◆ The problem: Where does the word "under" show up in the records? Copy every line that has it.

◆ Dataset:
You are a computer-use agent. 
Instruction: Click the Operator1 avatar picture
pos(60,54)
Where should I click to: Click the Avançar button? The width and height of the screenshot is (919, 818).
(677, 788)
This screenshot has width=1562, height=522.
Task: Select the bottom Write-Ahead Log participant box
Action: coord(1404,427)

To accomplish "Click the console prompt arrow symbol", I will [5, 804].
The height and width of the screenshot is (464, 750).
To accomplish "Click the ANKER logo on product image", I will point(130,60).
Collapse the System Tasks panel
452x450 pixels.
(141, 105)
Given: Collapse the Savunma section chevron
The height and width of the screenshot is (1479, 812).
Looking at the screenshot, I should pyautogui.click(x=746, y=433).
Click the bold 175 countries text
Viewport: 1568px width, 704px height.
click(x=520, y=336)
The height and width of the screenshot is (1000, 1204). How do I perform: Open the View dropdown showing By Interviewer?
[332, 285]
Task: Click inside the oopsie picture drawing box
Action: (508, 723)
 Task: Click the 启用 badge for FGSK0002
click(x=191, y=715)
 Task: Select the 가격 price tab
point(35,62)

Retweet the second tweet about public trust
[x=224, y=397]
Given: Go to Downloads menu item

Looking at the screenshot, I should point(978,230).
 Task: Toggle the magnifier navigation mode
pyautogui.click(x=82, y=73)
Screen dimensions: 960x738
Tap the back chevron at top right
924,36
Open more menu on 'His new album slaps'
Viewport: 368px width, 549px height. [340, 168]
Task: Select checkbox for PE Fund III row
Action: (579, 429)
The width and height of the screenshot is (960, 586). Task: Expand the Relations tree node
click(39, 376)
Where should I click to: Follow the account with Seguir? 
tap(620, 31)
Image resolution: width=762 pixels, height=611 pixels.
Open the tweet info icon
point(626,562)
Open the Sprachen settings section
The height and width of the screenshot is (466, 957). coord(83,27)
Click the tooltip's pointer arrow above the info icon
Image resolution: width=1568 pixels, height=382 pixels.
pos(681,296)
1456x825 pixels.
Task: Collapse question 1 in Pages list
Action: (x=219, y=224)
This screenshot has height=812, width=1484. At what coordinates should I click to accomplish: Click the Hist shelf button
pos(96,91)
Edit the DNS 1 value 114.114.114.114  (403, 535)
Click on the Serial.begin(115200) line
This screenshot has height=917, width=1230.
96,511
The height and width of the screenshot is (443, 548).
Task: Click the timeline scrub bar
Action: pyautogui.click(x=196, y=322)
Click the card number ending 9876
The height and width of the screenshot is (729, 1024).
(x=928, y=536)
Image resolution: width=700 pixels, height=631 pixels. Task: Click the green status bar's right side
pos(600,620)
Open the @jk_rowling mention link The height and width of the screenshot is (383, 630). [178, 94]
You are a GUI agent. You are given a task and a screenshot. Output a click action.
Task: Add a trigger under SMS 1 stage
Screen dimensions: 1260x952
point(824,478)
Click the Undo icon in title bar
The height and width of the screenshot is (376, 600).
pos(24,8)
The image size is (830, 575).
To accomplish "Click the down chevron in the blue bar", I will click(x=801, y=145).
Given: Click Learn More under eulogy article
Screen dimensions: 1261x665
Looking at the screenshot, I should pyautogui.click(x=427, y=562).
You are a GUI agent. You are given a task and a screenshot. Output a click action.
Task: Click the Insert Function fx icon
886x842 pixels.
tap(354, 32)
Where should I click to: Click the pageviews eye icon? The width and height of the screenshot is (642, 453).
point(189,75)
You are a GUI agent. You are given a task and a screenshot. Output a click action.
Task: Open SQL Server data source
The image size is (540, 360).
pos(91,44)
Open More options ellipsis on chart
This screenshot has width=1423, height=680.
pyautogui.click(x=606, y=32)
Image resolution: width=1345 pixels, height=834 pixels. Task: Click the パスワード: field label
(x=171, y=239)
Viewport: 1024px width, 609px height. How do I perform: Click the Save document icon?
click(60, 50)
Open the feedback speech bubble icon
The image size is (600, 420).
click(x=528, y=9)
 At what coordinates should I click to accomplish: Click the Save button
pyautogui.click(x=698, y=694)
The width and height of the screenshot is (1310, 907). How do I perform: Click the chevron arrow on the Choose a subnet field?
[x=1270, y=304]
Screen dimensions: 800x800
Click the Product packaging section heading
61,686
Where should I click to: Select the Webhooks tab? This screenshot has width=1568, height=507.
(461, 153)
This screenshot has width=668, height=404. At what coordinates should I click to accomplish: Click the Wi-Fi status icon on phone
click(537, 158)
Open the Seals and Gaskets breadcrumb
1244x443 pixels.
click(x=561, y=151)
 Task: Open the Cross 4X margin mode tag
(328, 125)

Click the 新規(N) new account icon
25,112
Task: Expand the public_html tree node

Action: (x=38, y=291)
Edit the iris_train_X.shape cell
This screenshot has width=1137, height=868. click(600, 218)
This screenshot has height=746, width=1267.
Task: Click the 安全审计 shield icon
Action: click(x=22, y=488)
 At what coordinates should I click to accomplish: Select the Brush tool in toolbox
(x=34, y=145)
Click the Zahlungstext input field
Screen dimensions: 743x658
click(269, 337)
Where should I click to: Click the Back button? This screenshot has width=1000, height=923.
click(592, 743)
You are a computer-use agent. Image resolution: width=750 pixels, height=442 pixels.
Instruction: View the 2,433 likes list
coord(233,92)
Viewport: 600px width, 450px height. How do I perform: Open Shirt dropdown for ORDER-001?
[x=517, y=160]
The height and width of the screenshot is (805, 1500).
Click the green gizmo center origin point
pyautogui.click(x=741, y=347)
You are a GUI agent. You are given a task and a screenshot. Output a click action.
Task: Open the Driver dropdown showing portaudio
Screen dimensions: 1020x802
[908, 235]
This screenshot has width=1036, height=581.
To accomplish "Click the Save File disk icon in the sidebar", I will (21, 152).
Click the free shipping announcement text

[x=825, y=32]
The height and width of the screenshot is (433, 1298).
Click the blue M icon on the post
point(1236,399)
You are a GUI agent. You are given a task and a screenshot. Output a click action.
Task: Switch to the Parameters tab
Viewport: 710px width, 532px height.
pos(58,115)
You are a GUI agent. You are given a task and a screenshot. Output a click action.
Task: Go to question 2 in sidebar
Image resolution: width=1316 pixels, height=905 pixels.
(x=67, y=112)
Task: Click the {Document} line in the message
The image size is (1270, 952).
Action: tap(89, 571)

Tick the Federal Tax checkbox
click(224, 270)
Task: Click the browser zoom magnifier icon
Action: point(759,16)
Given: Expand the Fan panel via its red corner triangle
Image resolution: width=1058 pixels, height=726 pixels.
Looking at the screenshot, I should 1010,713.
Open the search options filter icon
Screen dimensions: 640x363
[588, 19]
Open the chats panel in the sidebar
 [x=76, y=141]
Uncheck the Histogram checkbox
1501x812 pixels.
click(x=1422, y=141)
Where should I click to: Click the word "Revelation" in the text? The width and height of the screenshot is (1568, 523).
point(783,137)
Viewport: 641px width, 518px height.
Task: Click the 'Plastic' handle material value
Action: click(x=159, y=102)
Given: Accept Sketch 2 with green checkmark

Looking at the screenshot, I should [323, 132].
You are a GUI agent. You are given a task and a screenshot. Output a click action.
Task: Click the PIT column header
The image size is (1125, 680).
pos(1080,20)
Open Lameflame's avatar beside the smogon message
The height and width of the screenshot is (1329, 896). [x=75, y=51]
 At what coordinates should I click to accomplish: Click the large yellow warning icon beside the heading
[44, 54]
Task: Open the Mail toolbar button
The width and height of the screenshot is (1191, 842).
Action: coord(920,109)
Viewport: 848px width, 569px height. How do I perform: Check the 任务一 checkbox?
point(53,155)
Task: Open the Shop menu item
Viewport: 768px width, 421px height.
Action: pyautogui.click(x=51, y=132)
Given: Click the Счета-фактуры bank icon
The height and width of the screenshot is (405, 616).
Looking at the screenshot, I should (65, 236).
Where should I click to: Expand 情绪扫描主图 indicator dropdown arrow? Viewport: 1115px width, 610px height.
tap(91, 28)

◆ Your response:
Task: Add a trigger under SMS 1 stage
Given: Click Learn More under eulogy article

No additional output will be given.